# Exercise
Please determine how many lines of the material include the word "will", and respond with nothing but that number.
Provided material START
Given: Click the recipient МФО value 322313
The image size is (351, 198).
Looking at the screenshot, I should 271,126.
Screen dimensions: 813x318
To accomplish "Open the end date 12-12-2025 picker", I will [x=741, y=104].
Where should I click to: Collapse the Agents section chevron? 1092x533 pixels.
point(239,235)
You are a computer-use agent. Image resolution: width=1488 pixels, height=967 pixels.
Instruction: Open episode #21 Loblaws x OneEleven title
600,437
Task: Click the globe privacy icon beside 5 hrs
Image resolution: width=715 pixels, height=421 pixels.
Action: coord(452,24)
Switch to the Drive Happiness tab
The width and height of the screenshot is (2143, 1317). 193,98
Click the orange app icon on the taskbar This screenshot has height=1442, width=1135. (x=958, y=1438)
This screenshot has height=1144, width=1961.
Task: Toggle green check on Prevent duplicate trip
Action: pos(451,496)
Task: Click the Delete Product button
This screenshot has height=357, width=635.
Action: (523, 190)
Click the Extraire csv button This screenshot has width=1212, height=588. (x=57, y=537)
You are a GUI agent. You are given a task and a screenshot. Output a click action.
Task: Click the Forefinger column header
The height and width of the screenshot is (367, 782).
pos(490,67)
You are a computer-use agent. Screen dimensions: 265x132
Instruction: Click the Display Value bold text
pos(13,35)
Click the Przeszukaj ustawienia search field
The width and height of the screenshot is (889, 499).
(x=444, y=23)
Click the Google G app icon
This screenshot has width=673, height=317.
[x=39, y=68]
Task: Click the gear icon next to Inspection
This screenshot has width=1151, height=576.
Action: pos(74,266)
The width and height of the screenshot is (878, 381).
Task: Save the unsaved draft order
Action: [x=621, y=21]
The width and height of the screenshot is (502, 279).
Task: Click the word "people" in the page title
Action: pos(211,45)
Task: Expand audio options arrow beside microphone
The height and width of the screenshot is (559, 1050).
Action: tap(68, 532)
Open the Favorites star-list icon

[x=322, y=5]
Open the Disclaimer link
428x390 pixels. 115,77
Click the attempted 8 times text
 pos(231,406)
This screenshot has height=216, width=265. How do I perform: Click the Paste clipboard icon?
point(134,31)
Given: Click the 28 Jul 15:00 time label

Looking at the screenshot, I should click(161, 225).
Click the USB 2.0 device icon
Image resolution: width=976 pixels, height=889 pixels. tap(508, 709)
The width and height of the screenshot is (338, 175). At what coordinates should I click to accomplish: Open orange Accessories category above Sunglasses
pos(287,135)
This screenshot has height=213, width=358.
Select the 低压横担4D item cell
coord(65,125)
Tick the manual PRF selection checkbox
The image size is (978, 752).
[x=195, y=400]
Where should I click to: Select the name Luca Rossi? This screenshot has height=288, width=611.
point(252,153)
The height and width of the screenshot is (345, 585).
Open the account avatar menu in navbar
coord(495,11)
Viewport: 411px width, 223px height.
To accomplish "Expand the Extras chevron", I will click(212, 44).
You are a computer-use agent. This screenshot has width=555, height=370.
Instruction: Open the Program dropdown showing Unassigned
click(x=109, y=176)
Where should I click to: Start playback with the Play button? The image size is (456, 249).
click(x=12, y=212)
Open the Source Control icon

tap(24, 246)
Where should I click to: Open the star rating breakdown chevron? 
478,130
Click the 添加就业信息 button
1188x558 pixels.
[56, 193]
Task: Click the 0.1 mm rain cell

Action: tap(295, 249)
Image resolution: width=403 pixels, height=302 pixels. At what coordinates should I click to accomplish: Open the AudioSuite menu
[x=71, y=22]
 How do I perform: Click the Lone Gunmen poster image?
Provided material END
# Result of this exercise
2